沈清荷的脚步放得极轻,素白的裙摆在地上扫过,

  那张素白柔弱的脸上,眼泪还挂着,可眼底的怯意早就散了个干净,

  撕开了怯生生的伪装,只剩下藏不住的算计和势在必得。

  她太清楚这香的厉害了。

  这是太后亲手给的极品迷情香,无色无味,混在常用的檀香里,就算是武功再高的人,也半点都察觉不出来,

  别说是个常年清心寡欲的男人,就是铁打的汉子,闻够了时辰也得化成一滩绕指柔。

  她走到书案前,看着男人紧绷的侧脸。

  额角青筋暴起,下颌线绷得死紧,平日里清冷如寒潭的凤眸此刻染满了猩红,连呼吸都烫得吓人,

  分明已经到了极限。

  沈清荷心头一喜,依旧是那副柔柔弱弱的调子,却多了几分勾人的意味,

  “殿下,您是不是不舒服?臣女……臣女扶您去内间歇着吧?”

  她说着,伸出纤细的手,就要往萧尘渊汗湿的衣襟上碰。

  指尖还没碰到男人的衣料,就被一声淬了冰的喝止钉在原地。

  “滚。

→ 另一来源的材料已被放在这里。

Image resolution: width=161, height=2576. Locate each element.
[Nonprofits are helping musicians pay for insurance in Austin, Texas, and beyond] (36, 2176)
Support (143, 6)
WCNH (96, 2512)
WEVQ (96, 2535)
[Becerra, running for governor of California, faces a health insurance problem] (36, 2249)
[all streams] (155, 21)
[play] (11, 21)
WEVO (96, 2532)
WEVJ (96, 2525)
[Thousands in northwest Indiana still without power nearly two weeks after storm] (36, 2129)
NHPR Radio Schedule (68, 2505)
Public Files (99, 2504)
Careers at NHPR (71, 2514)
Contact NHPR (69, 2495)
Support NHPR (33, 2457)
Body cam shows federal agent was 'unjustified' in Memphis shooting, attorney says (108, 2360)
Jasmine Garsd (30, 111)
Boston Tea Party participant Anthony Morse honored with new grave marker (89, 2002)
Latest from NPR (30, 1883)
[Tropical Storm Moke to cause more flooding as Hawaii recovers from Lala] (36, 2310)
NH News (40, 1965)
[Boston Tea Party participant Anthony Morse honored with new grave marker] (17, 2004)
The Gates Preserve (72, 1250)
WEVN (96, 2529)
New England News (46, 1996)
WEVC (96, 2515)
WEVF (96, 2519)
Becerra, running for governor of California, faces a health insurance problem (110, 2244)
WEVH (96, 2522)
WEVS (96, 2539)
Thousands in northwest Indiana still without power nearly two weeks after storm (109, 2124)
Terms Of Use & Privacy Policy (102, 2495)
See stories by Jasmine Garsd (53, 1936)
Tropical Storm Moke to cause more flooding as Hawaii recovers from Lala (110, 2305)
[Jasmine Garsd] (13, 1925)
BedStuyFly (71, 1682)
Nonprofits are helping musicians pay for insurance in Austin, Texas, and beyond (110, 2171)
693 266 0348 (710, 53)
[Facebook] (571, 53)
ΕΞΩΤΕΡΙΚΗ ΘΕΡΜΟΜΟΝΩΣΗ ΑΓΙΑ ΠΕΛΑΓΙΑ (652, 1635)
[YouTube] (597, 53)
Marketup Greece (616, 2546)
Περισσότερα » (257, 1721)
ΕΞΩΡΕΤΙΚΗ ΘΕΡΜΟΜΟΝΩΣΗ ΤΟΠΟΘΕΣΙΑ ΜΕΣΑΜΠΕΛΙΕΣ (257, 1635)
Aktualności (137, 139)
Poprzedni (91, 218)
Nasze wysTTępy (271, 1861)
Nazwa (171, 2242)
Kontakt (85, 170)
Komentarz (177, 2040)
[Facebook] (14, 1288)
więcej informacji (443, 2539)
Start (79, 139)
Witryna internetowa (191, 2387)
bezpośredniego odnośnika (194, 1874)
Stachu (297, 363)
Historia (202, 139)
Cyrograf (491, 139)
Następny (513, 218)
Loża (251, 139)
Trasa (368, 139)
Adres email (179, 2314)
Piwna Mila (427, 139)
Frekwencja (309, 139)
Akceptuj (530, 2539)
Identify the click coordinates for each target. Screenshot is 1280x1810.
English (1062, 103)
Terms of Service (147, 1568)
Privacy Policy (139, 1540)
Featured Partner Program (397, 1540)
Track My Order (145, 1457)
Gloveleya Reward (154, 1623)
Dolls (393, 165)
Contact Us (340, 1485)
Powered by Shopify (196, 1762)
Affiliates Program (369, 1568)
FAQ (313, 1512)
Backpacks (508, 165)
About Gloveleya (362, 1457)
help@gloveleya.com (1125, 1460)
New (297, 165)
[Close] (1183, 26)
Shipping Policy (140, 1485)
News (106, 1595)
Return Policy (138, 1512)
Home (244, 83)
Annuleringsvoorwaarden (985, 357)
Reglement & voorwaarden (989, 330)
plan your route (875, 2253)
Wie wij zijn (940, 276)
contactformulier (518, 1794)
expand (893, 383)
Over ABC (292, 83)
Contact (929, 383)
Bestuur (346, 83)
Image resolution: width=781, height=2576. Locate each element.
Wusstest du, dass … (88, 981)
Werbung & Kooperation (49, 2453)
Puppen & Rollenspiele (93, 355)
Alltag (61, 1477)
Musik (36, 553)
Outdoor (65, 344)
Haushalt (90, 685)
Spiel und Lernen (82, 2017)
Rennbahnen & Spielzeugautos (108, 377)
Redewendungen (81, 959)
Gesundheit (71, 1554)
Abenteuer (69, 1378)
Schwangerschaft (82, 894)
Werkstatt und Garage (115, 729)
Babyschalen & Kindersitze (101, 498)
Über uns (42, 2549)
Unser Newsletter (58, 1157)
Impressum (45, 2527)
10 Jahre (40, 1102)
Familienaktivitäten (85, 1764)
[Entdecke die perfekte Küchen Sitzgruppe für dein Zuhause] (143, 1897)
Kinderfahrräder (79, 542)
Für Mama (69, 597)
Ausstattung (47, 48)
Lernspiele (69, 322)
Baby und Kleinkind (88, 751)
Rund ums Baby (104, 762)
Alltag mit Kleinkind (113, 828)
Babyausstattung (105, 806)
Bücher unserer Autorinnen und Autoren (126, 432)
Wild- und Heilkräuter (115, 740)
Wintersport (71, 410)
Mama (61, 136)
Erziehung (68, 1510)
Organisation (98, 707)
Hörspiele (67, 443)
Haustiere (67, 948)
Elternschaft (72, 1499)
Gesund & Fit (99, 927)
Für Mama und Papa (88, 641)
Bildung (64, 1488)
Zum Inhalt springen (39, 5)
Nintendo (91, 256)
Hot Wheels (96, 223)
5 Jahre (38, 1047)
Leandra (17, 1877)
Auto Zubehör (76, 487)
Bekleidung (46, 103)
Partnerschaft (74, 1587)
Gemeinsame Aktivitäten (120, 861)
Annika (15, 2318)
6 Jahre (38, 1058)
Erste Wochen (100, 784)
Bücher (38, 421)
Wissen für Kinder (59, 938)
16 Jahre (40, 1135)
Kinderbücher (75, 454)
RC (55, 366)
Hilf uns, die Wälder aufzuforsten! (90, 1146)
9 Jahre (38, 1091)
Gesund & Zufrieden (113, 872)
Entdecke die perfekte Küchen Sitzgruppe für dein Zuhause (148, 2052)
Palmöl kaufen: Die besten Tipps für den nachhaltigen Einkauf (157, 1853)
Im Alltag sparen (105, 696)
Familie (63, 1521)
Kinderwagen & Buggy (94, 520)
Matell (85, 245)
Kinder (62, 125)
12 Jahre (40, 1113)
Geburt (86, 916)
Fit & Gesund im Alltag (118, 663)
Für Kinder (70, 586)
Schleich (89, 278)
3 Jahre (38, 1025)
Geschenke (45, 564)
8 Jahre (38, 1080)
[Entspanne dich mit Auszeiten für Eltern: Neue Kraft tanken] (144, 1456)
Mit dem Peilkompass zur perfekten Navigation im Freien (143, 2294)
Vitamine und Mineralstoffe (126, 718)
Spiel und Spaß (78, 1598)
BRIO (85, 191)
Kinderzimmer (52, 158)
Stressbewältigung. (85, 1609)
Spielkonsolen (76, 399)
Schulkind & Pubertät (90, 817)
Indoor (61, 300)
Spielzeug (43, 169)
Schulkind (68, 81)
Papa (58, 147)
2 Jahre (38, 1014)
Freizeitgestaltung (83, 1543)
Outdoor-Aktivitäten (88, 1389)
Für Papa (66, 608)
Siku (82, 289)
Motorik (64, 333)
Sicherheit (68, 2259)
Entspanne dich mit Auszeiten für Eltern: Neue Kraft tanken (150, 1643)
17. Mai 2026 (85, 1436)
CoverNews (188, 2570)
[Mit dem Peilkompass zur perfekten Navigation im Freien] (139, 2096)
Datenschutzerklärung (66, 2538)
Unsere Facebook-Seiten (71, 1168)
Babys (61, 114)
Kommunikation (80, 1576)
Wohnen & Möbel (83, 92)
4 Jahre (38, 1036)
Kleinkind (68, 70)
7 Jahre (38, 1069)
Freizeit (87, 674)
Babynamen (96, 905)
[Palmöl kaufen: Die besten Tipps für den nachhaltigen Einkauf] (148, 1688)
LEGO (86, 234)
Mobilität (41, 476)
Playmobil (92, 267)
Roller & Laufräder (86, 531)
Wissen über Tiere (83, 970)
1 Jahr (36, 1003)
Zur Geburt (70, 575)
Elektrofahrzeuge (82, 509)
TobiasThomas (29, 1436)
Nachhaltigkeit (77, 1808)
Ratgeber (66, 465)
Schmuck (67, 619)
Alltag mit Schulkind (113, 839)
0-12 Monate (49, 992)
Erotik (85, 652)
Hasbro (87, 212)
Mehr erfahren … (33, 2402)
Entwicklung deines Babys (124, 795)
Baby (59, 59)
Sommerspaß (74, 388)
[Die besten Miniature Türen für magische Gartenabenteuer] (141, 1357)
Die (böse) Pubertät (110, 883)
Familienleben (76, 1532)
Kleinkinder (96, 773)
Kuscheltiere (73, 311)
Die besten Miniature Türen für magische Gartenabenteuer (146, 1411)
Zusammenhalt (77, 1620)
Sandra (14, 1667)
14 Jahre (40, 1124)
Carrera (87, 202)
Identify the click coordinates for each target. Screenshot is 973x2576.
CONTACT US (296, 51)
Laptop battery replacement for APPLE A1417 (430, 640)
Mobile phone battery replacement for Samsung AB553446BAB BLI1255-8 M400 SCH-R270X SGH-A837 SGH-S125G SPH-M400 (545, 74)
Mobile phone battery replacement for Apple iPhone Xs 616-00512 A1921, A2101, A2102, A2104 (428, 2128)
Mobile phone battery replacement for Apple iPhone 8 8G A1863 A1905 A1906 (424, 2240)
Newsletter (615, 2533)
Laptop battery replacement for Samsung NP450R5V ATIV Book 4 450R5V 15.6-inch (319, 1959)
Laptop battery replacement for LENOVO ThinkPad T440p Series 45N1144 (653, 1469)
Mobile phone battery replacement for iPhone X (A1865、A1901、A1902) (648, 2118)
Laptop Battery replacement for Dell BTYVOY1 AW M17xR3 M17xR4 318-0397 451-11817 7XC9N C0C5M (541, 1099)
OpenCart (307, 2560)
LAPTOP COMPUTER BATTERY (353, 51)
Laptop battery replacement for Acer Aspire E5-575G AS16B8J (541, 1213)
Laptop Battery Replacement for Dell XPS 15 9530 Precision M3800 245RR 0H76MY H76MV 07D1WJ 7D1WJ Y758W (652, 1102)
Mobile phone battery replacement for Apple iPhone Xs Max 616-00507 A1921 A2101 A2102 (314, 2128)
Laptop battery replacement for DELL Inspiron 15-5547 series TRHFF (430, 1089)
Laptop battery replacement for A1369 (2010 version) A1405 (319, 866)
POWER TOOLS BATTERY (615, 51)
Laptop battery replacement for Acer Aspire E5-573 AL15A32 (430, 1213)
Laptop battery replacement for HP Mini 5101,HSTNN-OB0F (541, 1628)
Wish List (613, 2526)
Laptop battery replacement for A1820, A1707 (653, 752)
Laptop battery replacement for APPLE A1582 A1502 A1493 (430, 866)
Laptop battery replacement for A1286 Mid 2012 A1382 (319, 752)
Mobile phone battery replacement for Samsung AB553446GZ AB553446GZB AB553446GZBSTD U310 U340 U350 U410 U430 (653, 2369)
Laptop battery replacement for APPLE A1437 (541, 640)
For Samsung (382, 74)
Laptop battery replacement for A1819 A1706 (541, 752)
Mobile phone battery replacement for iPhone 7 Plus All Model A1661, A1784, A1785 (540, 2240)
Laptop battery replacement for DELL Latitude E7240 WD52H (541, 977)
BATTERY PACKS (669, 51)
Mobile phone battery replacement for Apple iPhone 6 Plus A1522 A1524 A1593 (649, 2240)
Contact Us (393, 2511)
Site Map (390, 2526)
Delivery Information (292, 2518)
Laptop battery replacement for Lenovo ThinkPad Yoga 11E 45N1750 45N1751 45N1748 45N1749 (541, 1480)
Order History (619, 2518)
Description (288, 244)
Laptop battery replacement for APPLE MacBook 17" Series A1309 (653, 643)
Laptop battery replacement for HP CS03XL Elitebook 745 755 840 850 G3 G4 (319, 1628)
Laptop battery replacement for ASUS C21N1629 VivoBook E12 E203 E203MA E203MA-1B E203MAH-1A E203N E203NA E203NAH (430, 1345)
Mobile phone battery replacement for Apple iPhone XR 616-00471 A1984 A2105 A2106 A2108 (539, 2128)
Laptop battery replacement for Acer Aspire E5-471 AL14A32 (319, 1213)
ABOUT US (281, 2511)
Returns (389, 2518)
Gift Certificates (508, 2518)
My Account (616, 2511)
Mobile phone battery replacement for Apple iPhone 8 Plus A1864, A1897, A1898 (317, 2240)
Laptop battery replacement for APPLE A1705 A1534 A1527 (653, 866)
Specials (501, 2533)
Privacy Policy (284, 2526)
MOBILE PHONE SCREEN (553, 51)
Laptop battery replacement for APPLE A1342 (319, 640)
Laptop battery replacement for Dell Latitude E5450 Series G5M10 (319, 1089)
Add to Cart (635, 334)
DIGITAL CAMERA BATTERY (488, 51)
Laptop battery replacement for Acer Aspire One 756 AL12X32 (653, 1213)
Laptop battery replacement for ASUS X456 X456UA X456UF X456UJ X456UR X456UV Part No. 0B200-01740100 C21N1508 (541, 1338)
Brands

”

  萧尘渊的声音哑得厉害,却依旧带着刺骨的寒意和杀意。

  他死死靠着书案,浑身的肌肉绷紧,却唯独没有半分对眼前人的动容。

  他的指尖攥着桌沿,硬木被他捏得生生裂了道细纹,用极致的疼痛压着翻涌的邪火。

  满脑子都是苏窈窈的脸,

  是她早上勾着他脖子,吐气如兰地说话的样子;

  是她窝在他怀里,笑得眉眼弯弯的样子;

  是她在他身下,红着眼眶却依旧嘴硬撩他的样子……

  越是想,身上的火就越旺。

  可就算是烧得神智模糊,他也清楚地知道,眼前这个人不是她。

  他的窈窈。

  除了她,谁都不行。

  就算他被这药逼成了失去理智的野兽,也绝不能碰旁人分毫,更不能伤了他放在心尖上的人。

  沈清荷被他眼里的杀意吓得一抖,

  可看着男人哪怕失控也依旧俊朗得惊心动魄的脸,

  咬了咬牙,

  “殿下,您别撑着了。”她声音放得更柔,带着刻意的蛊惑,

  “太后娘娘说了,这药烈得很,没有女子解,是会伤了根本的。太子妃娘娘娇贵,见了您这样子,怕是会心生嫌隙,臣女……臣女心甘情愿伺候殿下,绝不敢有半分非分之想。”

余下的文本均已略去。